Okay Ace, you're mistaking "tile maps", with fast sprite drawing. You may have tons of experience, but I'm hardly an noob with this stuff either. I've been making "tile" based games for over 30 years now, and lots of professional, well known titles for 25 years.
Let me first tell you the problem with what ""GameMaker"" calls tiles. first, they aren't actually tiles. They are sub-textures of any size and shape, and every one has their own UV coordinates. What does this mean? Well, if you draw a a level, then decide to resize your tiles - well you can't, or rather you can't without vast amounts of work. Lets say you have art assets that don't follow the techblog on dynamically scaling tiles - but that's okay, because when you started, you decided you aren't going to scale, but wait... this little section of the game would be SOOO much better if you could just zoom in a little as it was playing. Well too bad, everything is baked directly into the art assets and you can't easily change them.
There are so many things wrong with the current tile system, it's hard to know where to start fixing it, but actually... it needs thrown away and started again. Doing so means you could suddenly change the size of your tilemap from 16x16 to 32x32, and level would just scale - properly. It means you would never have to worry about dynamic scaling of things, because we could do this automatically for you, allowing you to zoom in and out of a level freely, without glitching, but most of all.... it means we can speed the whole rendering of a single depth up to ridiculous proportions using a tilemap shader. This means for a single depth of tiles, we'd draw just 2 triangles (probably), and no matter how much you zoom in/out, it would never slow down. This is something that's impossible with the current system, as the more you show.... the more we have to submit to the graphics card and draw. We can also start doing "free" tile animation, colours per tile, 90 degree rotation and flipping - all for free (or very close to it). it also means you can start adding multiple playfields, again with virtually no slowdown. But only if we throw away what we currently have and start again.
And that's just for what SHOULD be called "tiles".
Does this mean we're going to suddenly stop letting you just place "sprites" in the level? No...of course not. Our plan is to introduce a very lightweight sprite type, but one that is bound by normal sprite rules, not one that stores UV coordinates directly in the project file, making it much simpler to change sprites regardless of size or shape. We can then bundle these using some kind of space aware storage - be that grids or BSPs, and this would allow us to render the very quickly - and in nice batches.

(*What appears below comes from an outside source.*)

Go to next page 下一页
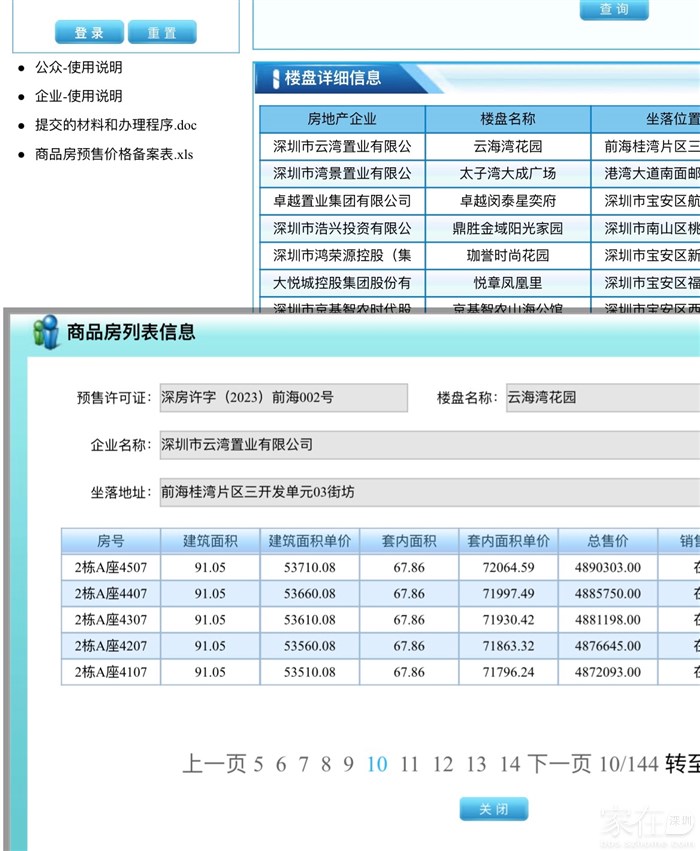700x851 pixels. click(560, 765)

The other advantage of using proper tile maps - where they are regular grids, is that we could now let you collide with them quickly, speeding up world collision systems. Placing pick ups in the world map means you no longer have to try and collide with almost every object in the world, you just check the map cell your on. You could put flags into a grid that match the level, allowing you to deal with doors, locks, traps - all of which would easily map directly into a tile without any vast amounts of effort.
So what do you lose in all this...... Well, you'll no longer be able to pick a random section of a background as an image, you'll need to make that a sprite, but once you've done that, you can add it to the level just as easily as you have before - in fact more so, because the plan is to allow you to add an image/text etc. without the need of creating an object, and GameMaker will manage them for you, making them VERY cheap storage wise.
Out room editor will of course be rewritten from scratch, and it'll be much more in tune with what modern users need/require. Layers, easy painting/filling of tiles and adding of sprites, not to mention user flags and custom triggers and animations - and I certainly don't consider Unity's 2D system a threat in any way to what we're planning.
So please... enough with the dramatics. Like you, we've been doing this long enough to know what you'll probably need, and we WILL be able to add to this in the future if other stuff comes up, but to do so, we need a solid base - and with the current system, we just don't have that. In fact, it sucks so much I'm amazed anyone has managed to keep working with it. The IDE rewrite will update things so that it all works not only as expected - but better.